Gulf Restoration Case |Transferred to Alabama

     
(CN) – A federal lawsuit challenging the approval of the Gulf State Park Enhancement Project has been transferred to the Mobile, Ala. Federal Court, a federal judge ruled.
     The complaint, which was originally filed in the D.C. Federal Court on Oct. 23, 2014, claims the approval of the Gulf Coast project violated the Oil Pollution Act and the National Environmental Policy Act.
     The plaintiff in the case, Gulf Restoration Network, is a Louisiana-based nonprofit organization. It brought the suit against a number of federal agencies, including the U.S. Department of the Interior, the National Oceanic and Atmospheric Administration, the Environmental Protection Agency and the U.S. Department of Agriculture.
     The individual leaders of the agencies, Sally Jewell, Kathryn Sullivan, Gina McCarthy and Tom Vilsack, were also named as defendants in their official capacities.
     The case stems from restoration efforts that followed the April 20, 2010 Deepwater Horizon oil spill in the Gulf of Mexico. The highly-publicized accident resulted in “approximately five million barrels of oil and an undetermined amount of natural gas” being discharged into the Gulf of Mexico.
     In response, British Petroleum, which operated Deepwater Horizon, committed $1 billion to help fund restoration projects along the coast. Among those identified for funding was the Gulf State Park Enhancement Project, which includes a hotel and convention center to be located within the State of Alabama’s Gulf State Park.
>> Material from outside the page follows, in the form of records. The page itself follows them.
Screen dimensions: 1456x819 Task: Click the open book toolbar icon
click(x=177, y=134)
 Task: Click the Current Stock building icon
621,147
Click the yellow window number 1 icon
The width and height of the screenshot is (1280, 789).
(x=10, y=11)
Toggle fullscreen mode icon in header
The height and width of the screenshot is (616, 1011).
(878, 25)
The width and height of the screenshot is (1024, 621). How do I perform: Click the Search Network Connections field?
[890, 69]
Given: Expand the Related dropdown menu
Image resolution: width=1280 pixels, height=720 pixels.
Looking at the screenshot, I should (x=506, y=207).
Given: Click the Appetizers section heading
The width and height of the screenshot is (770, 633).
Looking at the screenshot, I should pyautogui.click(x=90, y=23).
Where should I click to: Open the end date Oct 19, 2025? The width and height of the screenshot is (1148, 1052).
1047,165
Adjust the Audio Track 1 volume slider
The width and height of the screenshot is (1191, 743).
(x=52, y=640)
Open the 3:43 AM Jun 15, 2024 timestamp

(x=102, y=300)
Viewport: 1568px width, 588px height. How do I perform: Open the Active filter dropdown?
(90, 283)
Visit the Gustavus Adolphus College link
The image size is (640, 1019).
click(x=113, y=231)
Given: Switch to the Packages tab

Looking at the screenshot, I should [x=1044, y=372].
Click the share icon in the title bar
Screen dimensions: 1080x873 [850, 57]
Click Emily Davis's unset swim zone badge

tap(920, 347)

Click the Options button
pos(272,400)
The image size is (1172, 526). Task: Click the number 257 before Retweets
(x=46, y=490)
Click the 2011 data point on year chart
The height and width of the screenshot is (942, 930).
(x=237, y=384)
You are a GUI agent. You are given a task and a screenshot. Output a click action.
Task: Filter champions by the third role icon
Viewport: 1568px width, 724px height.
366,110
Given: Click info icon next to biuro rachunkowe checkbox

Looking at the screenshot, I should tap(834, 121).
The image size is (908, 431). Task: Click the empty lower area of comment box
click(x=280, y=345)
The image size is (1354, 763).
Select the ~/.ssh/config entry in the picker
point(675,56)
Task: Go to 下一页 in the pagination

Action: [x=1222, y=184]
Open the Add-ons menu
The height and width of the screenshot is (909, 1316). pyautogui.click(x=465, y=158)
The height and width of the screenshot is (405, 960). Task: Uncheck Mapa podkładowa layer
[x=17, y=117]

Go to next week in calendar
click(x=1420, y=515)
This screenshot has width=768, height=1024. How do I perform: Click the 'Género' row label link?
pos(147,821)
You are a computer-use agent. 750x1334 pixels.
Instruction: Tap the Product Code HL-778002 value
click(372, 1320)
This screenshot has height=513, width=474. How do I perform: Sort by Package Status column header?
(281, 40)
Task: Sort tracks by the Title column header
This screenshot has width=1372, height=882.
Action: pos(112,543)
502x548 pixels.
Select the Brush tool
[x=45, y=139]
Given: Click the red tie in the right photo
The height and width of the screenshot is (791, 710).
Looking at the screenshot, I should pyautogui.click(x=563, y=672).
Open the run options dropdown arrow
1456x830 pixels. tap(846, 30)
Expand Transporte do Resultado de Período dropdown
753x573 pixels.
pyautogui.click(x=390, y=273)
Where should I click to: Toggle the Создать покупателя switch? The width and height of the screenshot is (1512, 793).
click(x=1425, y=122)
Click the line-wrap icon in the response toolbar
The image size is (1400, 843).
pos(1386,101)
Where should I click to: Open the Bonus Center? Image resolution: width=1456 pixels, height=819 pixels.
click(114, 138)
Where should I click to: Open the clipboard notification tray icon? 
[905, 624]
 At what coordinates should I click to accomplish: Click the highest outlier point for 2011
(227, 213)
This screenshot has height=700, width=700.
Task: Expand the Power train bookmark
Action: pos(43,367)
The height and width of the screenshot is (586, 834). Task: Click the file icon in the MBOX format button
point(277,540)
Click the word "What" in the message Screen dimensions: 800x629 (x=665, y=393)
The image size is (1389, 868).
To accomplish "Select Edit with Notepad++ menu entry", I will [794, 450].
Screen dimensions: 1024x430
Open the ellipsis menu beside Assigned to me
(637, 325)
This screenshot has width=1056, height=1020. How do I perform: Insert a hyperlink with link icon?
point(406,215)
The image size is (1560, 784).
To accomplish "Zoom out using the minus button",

The project received final approval Oct. 2, 2014.
     According to the memorandum opinion, Gulf Restoration Network claims that the defendants approved the project “without adequately considering alternative early restoration projects” or documenting “how the Project will help make Alabama whole from the Spill.”
     The defendants moved to transfer the case to the Southern District of Alabama, and the federal court granted the motion “in the interest of justice, particularly the interest of Alabama’s citizens in deciding this controversy at home.”
     Noting that the question to transfer the case was “a close one,” the court stated that the decision ultimately hinged on “the substantial local interest in deciding local controversies at home.”
     Gulf Restoration Network’s choice of venue was not given “substantial deference” in the matter, since it was not a resident of the District of Columbia.